In manufacturing, where waste can take several different forms including wasted time, energy, movement, or materials, this is especially true.
Following World War II, innovative Japanese companies like Toyota revolutionized manufacturing by finding innovative ways to reduce waste in small achievable increments.
This process is now at the heart of what we know globally as Lean Manufacturing and Continuous Improvement.
5S is a toolkit, process, or methodology that helps address the wasted time, energy, and materials that can result from the inefficiency of dirty, cluttered, and disorganized workplaces.
If Lean is a strategy to improve efficiency, then 5S is a tactic, or set of proscribed steps that will help your plant be more efficient and reduce waste.
What is 5S?
Picture this:
a worker producing widgets stands in his work area full of clutter, dirt, and debris. Tools are scattered randomly across various surfaces, which are piled high with half-used pieces of material.
In the corner unused components are stacked chest-height and wobbling slightly as they wait to be used. Large unmarked bins contain a hodge-podge of tools and materials that may, or may not, be needed this month.
The machines and equipment are rusty and rattle when used, smoking slightly as they overheat. Slippery grease and hazardous chemicals stain the ground where they were spilled months ago.

Would you imagine this is an efficient work environment? Most would say no.
The worker wastes time looking for tools, rummaging through those unmarked storage bins for the item they need. Safety hazards abound, whether from the pile of components waiting to topple or the slip hazard from the greasy chemicals on the floor.

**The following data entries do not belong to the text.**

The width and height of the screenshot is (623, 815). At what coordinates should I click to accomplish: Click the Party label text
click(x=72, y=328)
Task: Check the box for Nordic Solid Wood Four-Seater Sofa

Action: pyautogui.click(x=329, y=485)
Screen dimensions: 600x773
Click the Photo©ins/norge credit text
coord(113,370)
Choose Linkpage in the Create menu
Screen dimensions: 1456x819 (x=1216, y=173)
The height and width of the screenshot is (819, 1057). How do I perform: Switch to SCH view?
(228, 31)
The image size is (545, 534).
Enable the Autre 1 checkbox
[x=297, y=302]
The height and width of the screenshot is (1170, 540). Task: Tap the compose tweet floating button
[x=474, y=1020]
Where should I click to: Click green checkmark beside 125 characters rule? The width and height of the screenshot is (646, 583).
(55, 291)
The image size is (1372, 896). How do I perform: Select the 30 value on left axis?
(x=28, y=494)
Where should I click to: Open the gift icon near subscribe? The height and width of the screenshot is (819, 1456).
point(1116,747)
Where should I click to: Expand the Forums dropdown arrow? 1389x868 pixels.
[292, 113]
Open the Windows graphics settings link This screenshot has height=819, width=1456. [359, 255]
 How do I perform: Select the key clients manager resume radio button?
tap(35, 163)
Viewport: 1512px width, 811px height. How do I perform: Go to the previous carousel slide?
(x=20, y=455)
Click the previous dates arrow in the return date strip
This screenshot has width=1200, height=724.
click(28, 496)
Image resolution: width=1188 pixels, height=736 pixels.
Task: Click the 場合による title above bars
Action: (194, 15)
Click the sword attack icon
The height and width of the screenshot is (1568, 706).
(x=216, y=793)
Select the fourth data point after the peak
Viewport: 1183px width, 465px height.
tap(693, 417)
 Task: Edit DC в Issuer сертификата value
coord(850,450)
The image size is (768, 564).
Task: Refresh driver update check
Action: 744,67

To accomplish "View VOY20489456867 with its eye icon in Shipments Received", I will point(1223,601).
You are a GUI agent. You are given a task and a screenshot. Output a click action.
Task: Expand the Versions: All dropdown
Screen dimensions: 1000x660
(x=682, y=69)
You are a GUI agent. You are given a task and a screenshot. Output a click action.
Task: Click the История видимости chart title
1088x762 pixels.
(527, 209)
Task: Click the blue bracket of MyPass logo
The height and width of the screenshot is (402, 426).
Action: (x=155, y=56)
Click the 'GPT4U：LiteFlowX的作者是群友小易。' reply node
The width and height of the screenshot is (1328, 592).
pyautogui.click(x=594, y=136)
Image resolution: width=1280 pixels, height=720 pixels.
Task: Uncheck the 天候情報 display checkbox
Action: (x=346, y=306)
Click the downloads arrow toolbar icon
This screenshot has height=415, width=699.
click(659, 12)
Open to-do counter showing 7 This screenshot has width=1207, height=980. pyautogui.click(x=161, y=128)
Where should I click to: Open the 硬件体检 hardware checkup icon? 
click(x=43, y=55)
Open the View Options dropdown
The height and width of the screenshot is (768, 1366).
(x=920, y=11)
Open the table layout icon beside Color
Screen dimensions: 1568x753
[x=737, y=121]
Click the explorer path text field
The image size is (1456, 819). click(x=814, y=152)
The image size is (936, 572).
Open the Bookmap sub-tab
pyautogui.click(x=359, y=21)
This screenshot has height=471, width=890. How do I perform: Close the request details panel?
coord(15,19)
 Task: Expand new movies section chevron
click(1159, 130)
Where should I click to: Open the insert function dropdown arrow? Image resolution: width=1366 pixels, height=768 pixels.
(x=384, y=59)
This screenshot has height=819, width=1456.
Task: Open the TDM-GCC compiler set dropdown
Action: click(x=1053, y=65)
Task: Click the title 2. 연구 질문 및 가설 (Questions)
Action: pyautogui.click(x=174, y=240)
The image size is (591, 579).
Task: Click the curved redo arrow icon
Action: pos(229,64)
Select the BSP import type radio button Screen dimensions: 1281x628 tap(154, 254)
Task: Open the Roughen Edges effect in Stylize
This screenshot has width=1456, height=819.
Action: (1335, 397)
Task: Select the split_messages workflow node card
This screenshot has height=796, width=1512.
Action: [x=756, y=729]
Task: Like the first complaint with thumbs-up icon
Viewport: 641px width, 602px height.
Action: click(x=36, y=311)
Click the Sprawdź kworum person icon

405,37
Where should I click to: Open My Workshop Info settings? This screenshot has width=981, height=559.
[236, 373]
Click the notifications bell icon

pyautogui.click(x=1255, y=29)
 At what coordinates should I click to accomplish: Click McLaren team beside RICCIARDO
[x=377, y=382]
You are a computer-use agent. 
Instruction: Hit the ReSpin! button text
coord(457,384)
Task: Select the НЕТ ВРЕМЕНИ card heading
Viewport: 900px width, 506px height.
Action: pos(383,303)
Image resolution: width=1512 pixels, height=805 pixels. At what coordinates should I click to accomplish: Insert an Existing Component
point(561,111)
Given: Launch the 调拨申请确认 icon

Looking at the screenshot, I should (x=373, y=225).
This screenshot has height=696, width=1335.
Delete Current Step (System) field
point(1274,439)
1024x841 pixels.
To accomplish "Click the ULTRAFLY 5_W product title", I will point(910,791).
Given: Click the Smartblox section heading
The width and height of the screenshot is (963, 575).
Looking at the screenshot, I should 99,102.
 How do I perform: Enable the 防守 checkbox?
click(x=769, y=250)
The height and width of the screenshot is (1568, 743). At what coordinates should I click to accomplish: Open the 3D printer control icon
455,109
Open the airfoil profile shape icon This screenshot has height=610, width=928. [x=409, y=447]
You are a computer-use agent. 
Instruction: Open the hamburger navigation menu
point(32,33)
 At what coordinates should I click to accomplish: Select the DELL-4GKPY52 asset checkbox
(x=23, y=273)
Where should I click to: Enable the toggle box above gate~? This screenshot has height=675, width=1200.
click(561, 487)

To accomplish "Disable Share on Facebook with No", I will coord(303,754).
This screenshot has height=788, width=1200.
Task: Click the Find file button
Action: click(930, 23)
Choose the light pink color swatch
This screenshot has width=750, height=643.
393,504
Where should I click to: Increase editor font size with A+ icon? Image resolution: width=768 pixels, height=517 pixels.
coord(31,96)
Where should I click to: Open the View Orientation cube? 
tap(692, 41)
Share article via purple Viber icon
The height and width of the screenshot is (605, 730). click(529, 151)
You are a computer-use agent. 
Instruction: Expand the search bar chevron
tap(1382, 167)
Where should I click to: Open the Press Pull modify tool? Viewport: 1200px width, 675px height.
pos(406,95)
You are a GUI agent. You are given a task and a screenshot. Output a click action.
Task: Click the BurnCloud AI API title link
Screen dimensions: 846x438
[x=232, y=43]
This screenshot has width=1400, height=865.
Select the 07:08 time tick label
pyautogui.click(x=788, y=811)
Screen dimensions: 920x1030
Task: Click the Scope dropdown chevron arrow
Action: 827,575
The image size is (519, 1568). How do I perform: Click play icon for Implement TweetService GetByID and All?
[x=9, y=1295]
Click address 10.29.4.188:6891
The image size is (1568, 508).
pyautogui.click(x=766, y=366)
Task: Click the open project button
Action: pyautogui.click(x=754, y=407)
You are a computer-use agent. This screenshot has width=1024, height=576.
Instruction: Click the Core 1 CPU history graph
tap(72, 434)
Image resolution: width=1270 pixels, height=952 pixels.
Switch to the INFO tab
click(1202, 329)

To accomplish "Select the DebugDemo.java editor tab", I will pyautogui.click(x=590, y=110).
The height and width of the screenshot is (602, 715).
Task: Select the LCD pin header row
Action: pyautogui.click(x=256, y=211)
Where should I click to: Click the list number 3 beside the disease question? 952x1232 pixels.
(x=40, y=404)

The machines, in their poorly maintained condition, are mere hours away from breaking down, causing unplanned downtime for the factory.
The 5S System is a lean manufacturing tool designed to improve efficiency and productivity in your plant by making it more organized and efficient.
It removes clutter, cuts down on time your staff look for tools and materials while working, and ensures workplaces are consciously free of hazards. The focus on Lean manufacturing is to increase the productivity and profitability of a plant by making small incremental improvements that add up to large benefits to a company's bottom-line over time.
For example, a 5% improvement in production output would not have a drastic impact on a company's bottom-line. However combined with simultaneous 5% reductions in energy usage, raw materials used, employee injuries, etc etc these small changes would be very impactful over the course of a few quarters or years.
5S is a specific set of actions that a company can use to start to realize these Lean Manufacturing gains.
It's often the first step companies take in moving towards a Lean or continuous improvement focused culture because 5S is simple to organize, execute, and impactful. As a process, 5S is designed so that each step builds on the successes of the previous ones, and the last two steps of 5S ensure the benefits of 5S are maintained over the long term.
The 5S Terms
The term 5S comes from the five steps of the process, which are named with words that begin with the letter S in the original Japanese. In English you could also call them sort, set in order, shine, standardize, and sustain
Sort / Tidiness
整理 Seiri - Remove unnecessary or useless items from the work area.
Set in Order/ Orderliness
整頓 - Seiton - Arrange necessary tools and materials for quick storage and retrieval.
Shine / Cleanliness
清掃 - Seiso - Ensure the tools in your workspace are clean & well maintained.
Standardize
清潔 - Seiketsu - Document your new best practices by writing them down.
Sustain / Discipline
躾 - Shitsuke - Make 5S ongoing and commit to regular improvement.

A Brief History
Post World War 2 Japan had an enormous impact on Lean Manufacturing theory, forging new ground on how to make plants more efficient and safe. The Toyota Motor Company and analysts like Hiroyuki Hirano helped Japanese production outpace their American counterparts who soon took note and began to implement similar measures in their own plants domestically. Prior to Japanese innovation much of the progress in North America had come from the Ford Motor Company’s moving assembly line which had reduced the time needed to assemble an automobile from 12 hours to 90 minutes.